# Convert Unstructured Data to Structured Data using Amazon Bedrock Data Automation 

#### The purpose of this demo is to transform a PDF document into a CSV file, using Amazon Bedrock Data Automation (BDA). Amazon BDA is an end-to-end document processing service, powered by GenAI. Given a document image and a defined blueprint schema, BDA will return a structured output. In this notebook, we will explore how to:
1. Create and register a blueprint schema
2. Invoke a Bedrock Data Automation job
3. Evaluate the job results and iterate
#### At the end, you will have time to update the blueprint schema with additional fields and instructions for extracting those fields. Your goal is to continue iterating on the blueprint schema until you have achieved 100% accuracy.

#### Directory structure:
```
📁 mayo-clinic-ai-summit-idp-demo/
│
├── 📁 input_files/
│   ├── 📄 pathology_report.pdf
│   └── 📊 ground_truth.csv
│
├── 📁 output/
│   └── 📊 processed_pathology_report.csv
│
├── 📁 src/
│   ├── 📄 bda_processor.py
│   ├── 📄 evaluator.py
│   └── 📄 requirements.txt
│
└── 📓 bda-notebook.ipynb
```

## Initial Setup

In [None]:
!pip install -qq -r src/requirements.txt

In [None]:
from src.bda_processor import BDAProcessor
from src.evaluator import Evaluator

In [None]:
bda_processor = BDAProcessor()
evaluator = Evaluator()

## Create Bedrock Data Automation Blueprint 

#### Define blueprint schema

In [None]:
blueprint_schema = {
    "$schema": "http://json-schema.org/draft-07/schema#",
    "description": "This is a blueprint for a pathology report",
    "class": "Pathology Report",
    "type": "object",
    "definitions": {},
    "properties": {
        "hospital_name": {
            "type": "string",
            "instruction": "Name of hospital"
        },
        "lab_name": {
            "type": "string",
            "instruction": "Name of lab"
        },
        "physician_name": {
            "type": "string",
            "instruction": "Name of physician. Return first name and last name as a single string value"
        },
        "has_serum_specimen": {
            "type": "string",
            "instruction": "Whether a serum specimen was collected. Return Yes or No"
        }
    }
}


#### Create blueprint

In [None]:
blueprint_arn = bda_processor.create_blueprint(
    blueprint_name="bda-blueprint-demo", 
    blueprint_schema=blueprint_schema)

In [None]:
blueprint_arn

## Invoke Bedrock Data Automation Job

#### The BDA automation job is asynchronous.
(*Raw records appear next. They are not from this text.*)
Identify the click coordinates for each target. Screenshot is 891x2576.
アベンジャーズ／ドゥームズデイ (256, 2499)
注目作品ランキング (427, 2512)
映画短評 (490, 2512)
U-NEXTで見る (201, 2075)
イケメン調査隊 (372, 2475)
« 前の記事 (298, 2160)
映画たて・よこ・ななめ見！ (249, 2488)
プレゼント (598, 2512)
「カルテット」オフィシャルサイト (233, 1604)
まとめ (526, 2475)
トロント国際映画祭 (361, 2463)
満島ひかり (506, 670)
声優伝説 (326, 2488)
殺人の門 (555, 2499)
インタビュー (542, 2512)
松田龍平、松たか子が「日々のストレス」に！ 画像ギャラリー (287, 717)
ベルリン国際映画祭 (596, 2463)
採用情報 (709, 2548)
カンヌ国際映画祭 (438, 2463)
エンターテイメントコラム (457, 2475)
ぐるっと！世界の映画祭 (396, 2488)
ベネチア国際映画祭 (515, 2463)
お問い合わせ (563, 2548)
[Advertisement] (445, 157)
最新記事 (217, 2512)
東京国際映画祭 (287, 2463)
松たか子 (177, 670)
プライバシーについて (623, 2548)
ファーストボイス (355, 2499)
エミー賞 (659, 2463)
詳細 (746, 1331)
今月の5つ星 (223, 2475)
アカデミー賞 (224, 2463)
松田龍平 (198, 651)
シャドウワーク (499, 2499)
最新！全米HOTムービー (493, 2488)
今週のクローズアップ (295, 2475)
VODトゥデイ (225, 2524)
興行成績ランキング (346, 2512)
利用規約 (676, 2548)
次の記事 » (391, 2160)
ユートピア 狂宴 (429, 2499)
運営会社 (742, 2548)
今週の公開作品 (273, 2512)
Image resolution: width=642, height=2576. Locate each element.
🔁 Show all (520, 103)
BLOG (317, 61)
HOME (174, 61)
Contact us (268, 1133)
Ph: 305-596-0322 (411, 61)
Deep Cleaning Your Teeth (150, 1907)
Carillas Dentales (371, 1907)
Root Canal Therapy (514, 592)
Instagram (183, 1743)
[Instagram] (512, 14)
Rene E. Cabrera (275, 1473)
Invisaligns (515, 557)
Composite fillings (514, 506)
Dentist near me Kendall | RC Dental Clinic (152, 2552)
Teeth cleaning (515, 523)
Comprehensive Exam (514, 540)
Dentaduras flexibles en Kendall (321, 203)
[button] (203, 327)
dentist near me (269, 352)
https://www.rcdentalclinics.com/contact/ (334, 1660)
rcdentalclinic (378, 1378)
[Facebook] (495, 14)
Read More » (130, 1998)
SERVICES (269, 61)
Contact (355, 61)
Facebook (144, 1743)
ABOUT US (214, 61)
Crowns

A job ID is returned, which will be used later to get the job results.

In [None]:
job_id = bda_processor.start_data_automation(
    file_path="input_files/pathology_report.pdf", 
    blueprint_arn=blueprint_arn)

In [None]:
job_id

#### Get BDA job results (this may take a few minutes)

In [None]:
bda_processor.get_data_automation_results(job_id=job_id)

## Evaluate Results

#### Compare ground truth and BDA results

In [None]:
comparison_df = evaluator.create_comparison_df(
    ground_truth_path="input_files/ground_truth.csv",
    results_path="output/processed_pathology_report.csv"
)

In [None]:
comparison_df

#### There can be minor differences between the ground truth and BDA results, which require a multi-tiered evaluation approach. The following values can be specified for the "match_type" when calculating the accuracy of the extraction results. 
* EXACT
* FUZZY
* LLM
* FUZZY_AND_LLM

In [None]:
exact_match_df = evaluator.calculate_accuracy(comparison_df, match_type="EXACT")
fuzzy_match_df = evaluator.calculate_accuracy(comparison_df, match_type="FUZZY")
llm_match_df = evaluator.calculate_accuracy(comparison_df, match_type="LLM")
llm_and_fuzzy_df = evaluator.calculate_accuracy(comparison_df, match_type="FUZZY_AND_LLM")

## Your turn!

#### Your task is to update the blueprint schema with additional fields from the ground truth file. You can invoke a new BDA job as many times as you want. The goal is to try and get a 100% accuracy!

In [None]:
blueprint_schema = {
    "$schema": "http://json-schema.org/draft-07/schema#",
    "description": "This is a blueprint for a pathology report",
    "class": "Pathology Report",
    "type": "object",
    "definitions": {},
    "properties": {
        "hospital_name": {
            "type": "string",
            "instruction": "Name of hospital"
        },
        "has_serum_specimen": {
            "type": "string",
            "instruction": "Whether a serum specimen was collected. Return Yes or No"
        },
        "serum_receiving_date": {
            "type": "string",
            "instruction": "Date in which serum specimen was received. Return the date in this format: MM/DD/YYY. If the date is not explicitly labeled 'Receiving Date', return 'Unknown'."
        },
        "bilirubin_total": {
            "type": "string",
            "instruction": "Total bilirubin level"
        },
        "enter-field-name": {
            "type": "enter-output-data-type",
            "instruction": "enter-clear-instructions-or-definitions-for-field"
        }
    }
}

#### Update blueprint

In [None]:
bda_processor.update_blueprint(
    blueprint_arn=blueprint_arn, 
    blueprint_schema=blueprint_schema)

#### Start job

In [None]:
job_id = bda_processor.start_data_automation(
    file_path="input_files/pathology_report.pdf", 
    blueprint_arn=blueprint_arn)

#### Get job results

In [None]:
bda_processor.get_data_automation_results(job_id=job_id)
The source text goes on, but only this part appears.